The joint trial of Germain Katanga and Mathieu Ngudjolo fell apart soon after closing arguments. Faced with insufficient evidence for convicting the pair as joint “masterminds” of a single ethnic-motivated attack against civilians, the Trial Chamber acquitted Ngudjolo but undertook to reconfigure the trial with a new theory about Katanga’s mode of liability. The military structure posited by the Prosecutor (taken from NGO reports) came under careful scrutiny, as it appeared that neither Katanga nor Ngudjolo matched the profile of the mastermind commander. Acting in striking independence of the Prosecution, two of the three trial judges found Katanga guilty under an improvised theory of criminal responsibility, based in part on questions put to Katanga during his testimony by the Presiding Judge. Although Katanga’s conviction and twelve-year sentence were not appealed, there was a powerful dissent by the third trial judge, clarifying some central controversies of the case. More controversy surrounded a later appeal of the Ngudjolo acquittal, which was upheld by a split judicial panel.
Turning to the local dynamics of Ituri district, the following chapter describes how internal forces reacted in a combustible mix under outside pressures. Drawing on the field research of social scientists, it is possible to reconstruct local governance patterns and initiatives, expressed most distinctly in fragile commercial alliances and networked political structures. These systems of loose confederation and brittle leadership provide a stark contrast to the standard paradigms of armed conflict coming out of twentieth-century Europe, which stand behind the concepts of crime and responsibility found in the Rome Statute.

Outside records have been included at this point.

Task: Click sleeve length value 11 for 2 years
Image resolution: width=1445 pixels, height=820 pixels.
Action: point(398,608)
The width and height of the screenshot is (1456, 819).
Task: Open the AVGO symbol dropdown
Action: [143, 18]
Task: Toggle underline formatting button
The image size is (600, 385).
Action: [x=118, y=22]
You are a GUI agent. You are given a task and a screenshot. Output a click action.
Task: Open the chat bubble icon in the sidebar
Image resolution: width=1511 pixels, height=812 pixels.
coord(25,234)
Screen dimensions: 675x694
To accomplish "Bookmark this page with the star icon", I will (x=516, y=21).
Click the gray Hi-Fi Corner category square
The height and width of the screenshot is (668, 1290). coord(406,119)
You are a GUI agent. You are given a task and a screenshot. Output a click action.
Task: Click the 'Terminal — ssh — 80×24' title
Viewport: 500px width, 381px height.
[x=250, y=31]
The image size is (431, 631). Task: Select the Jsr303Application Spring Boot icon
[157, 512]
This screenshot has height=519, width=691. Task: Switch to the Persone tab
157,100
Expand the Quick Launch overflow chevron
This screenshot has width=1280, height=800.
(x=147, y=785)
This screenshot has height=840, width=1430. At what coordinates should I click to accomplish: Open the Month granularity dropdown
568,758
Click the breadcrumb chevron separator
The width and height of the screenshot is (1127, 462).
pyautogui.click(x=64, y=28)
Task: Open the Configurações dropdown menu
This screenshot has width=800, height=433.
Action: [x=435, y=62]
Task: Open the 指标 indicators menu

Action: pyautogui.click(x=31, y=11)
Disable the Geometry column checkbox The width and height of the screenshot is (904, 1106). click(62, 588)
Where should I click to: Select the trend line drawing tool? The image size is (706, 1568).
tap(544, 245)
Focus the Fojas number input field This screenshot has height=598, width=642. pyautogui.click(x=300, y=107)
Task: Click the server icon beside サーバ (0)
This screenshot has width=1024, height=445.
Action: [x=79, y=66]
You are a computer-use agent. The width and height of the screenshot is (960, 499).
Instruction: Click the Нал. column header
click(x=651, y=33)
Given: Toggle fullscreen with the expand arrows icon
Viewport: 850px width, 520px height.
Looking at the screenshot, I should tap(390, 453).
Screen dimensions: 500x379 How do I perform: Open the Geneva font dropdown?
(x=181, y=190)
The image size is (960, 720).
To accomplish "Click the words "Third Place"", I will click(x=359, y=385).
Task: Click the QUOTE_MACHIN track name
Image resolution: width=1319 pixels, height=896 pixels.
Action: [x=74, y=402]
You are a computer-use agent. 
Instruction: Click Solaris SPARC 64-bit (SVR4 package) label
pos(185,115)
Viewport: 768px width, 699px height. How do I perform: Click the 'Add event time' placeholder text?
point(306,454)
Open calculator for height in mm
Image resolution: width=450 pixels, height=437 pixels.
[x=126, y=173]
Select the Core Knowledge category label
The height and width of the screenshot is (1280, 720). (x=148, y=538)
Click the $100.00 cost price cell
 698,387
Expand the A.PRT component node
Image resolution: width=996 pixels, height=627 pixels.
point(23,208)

Based on comparative analysis of similar structures in weak or collapsed states, the events in Ituri stem from weak actors unable to surmount the challenges of governing with limited resources and overbearing outside pressures. Ethnic conflict is more likely the result rather than the cause of civilian violence. Explanations for that violence do not require the presumption of criminal plans, or ethnic hatred, or reckless risk calculations by rational actors.
Leaving aside the narrow framing of the international courtroom, this chapter focuses on the Congolese district of Ituri, caught in the crossfire of larger national and international forces. The collapse of the sprawling Congo nation in the 1990s prompted outside intrusions from Rwanda and Uganda, spreading conflicts across the entire territory. Military stalemates stirred competing national rebel movements, with patronage relations to Congo’s eastern neighbors and to global trading networks. In the midst of country-wide conflict and regional politics, the ICC Prosecutor selected a single outlying district for his criminal investigation. While the trials would reduce complex events and causes to the actions taken by three men placed on trial, the wider matrix of forces continued to shape the overall conflicts. Under international pressure to rebuild the Congolese state, the main national factions bargained over power-sharing political transitions. The fate of local players in Ituri remained outside the national discourse, even as it drew attention from the UN and NGOs about increasing ethnic violence.